**WORK TO COMPLETE**.
Starting at the line below with "Select the 首页 navigation tab" and stopping at the line with "Open the Select", please print each line exactly, those two included, and skip every picture.

**SUPPLIED DATA**.
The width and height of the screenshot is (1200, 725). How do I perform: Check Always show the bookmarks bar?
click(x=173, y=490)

* * *

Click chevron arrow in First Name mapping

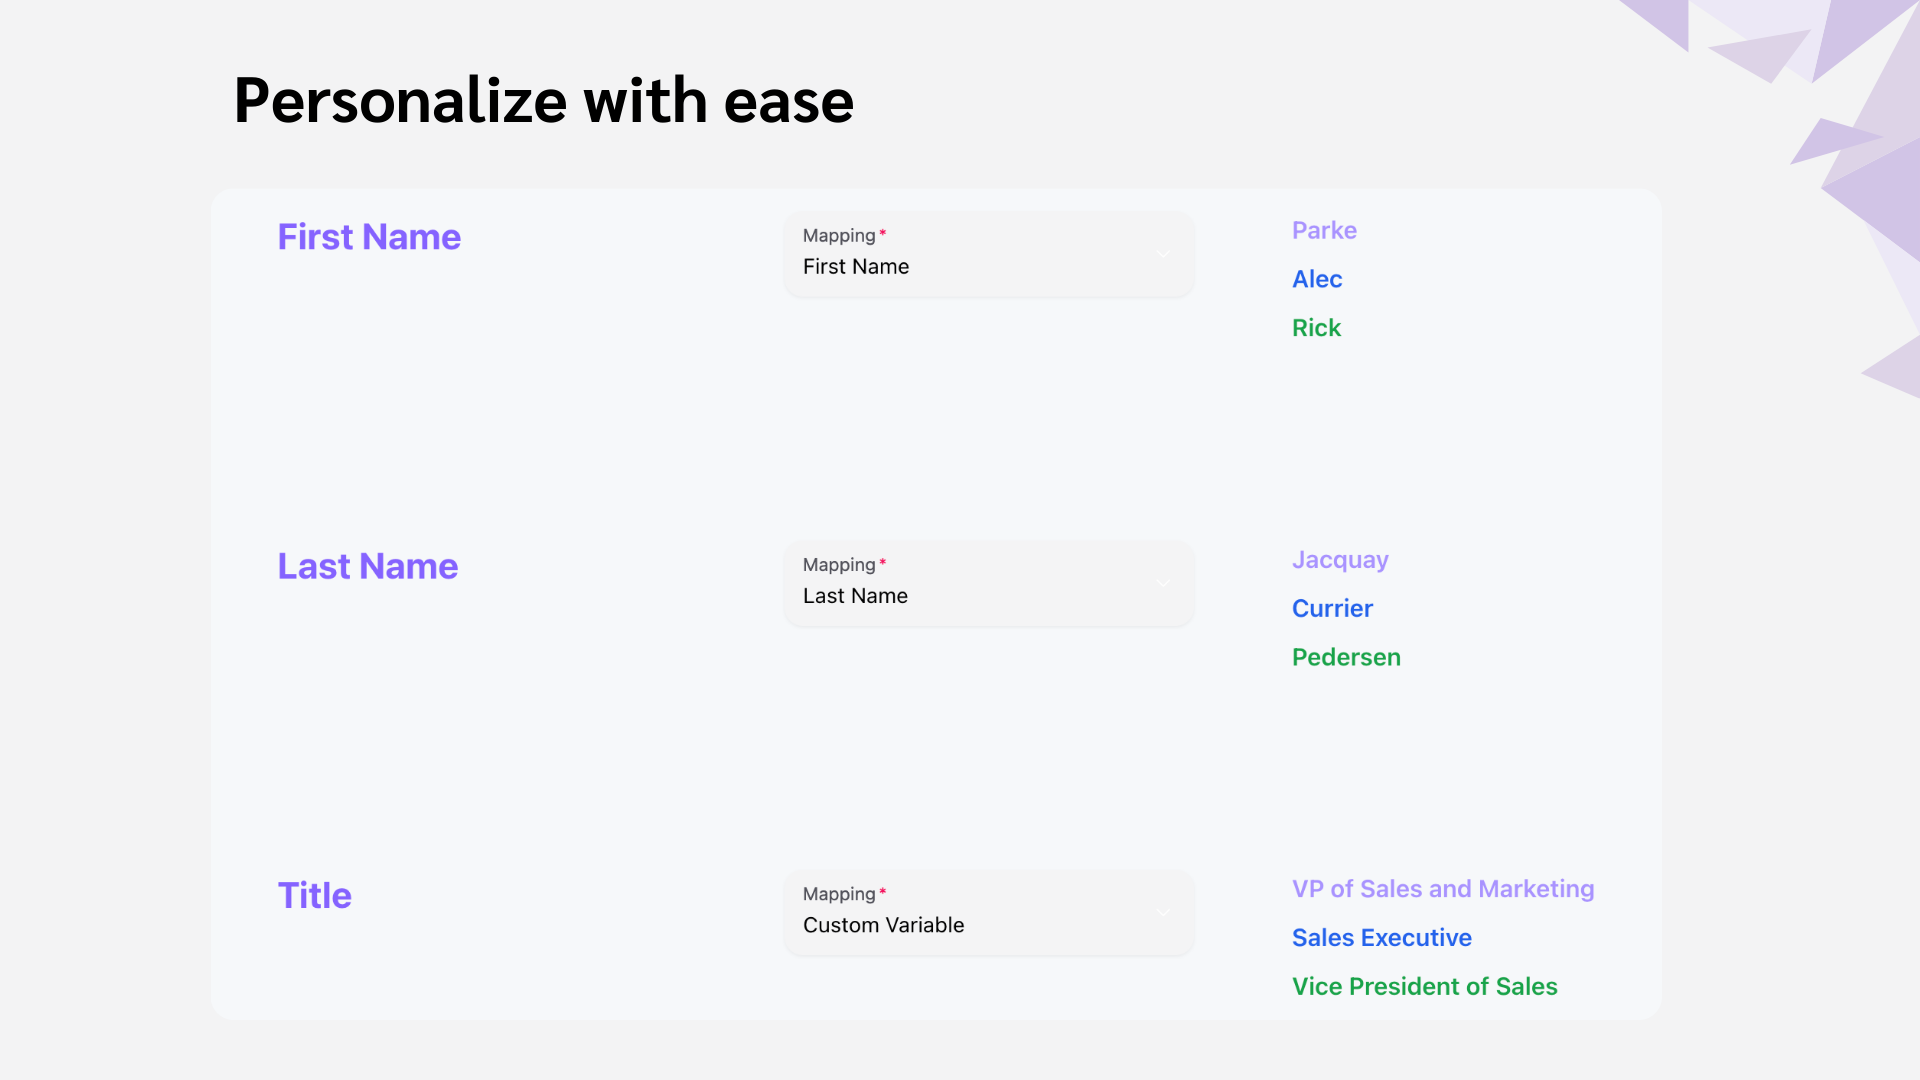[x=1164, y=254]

--

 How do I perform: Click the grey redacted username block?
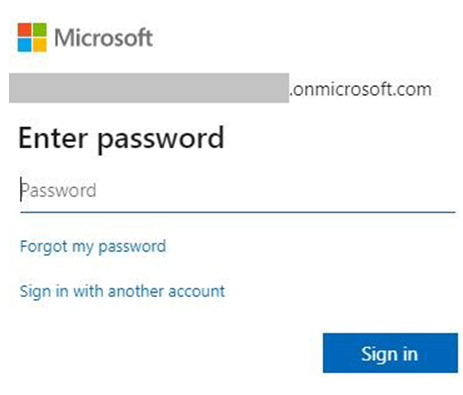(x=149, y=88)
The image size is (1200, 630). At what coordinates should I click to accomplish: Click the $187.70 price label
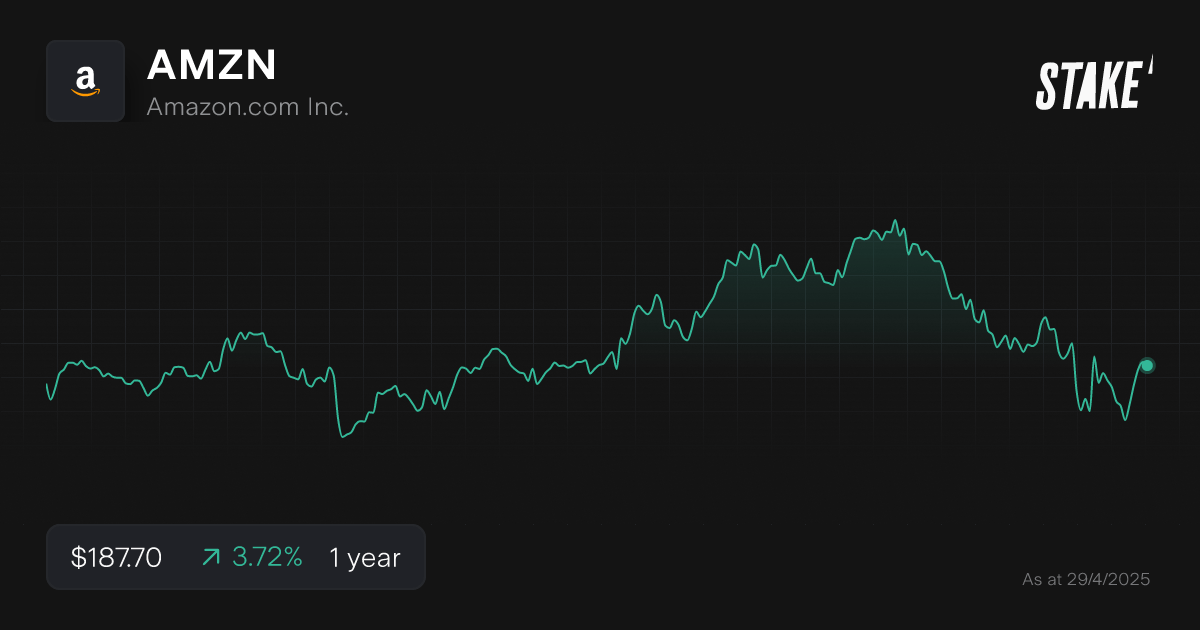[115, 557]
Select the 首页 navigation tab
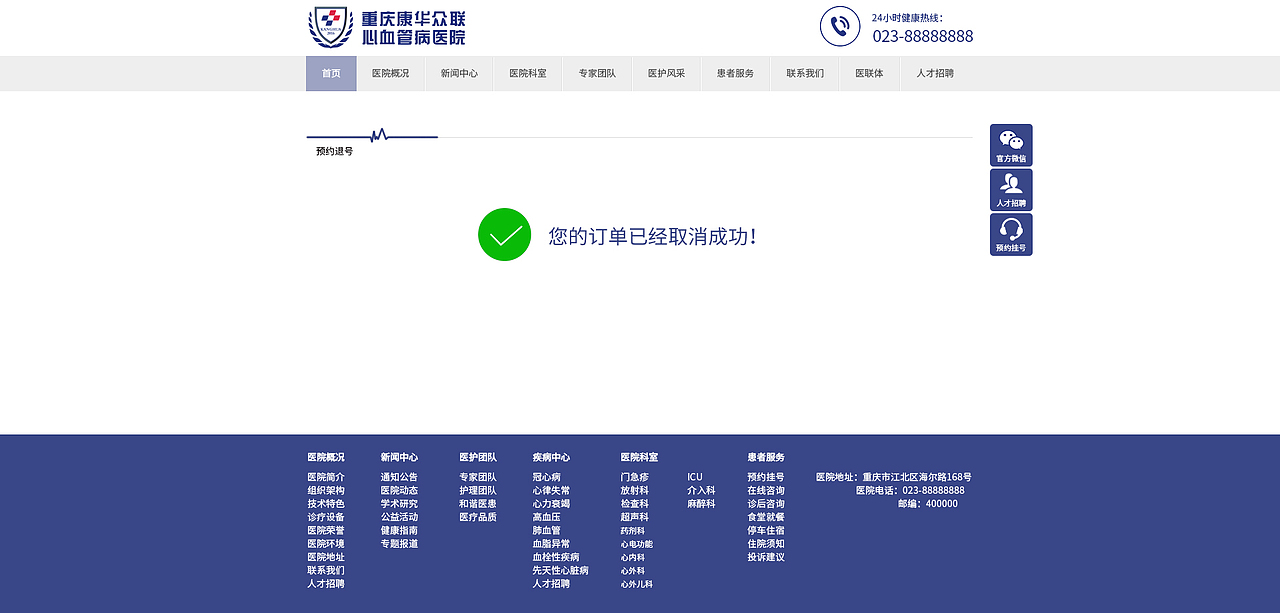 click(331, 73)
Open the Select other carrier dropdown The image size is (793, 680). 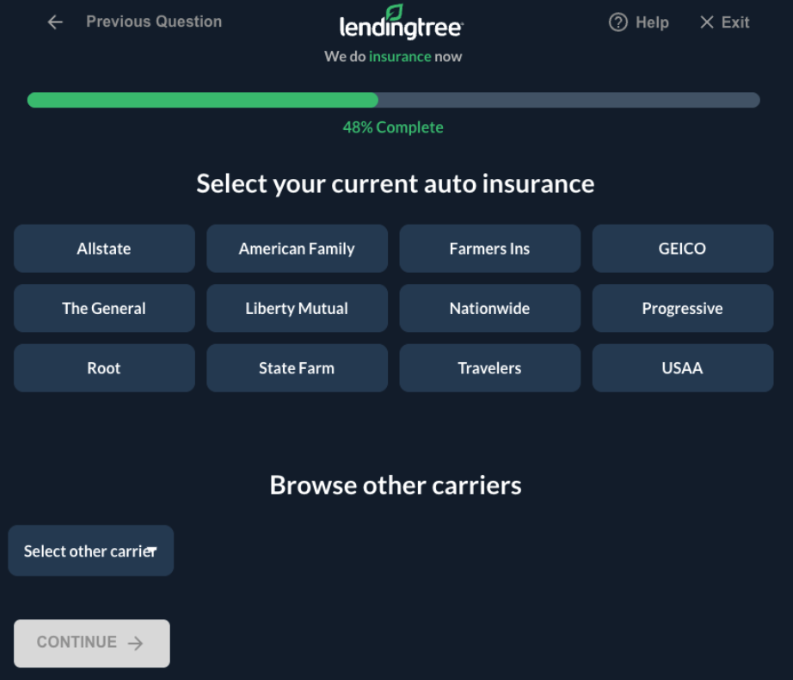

**ANSWER TO THE PROBLEM**.
Select the 首页 navigation tab
 click(331, 73)
Open the Select other carrier dropdown The image size is (793, 680). 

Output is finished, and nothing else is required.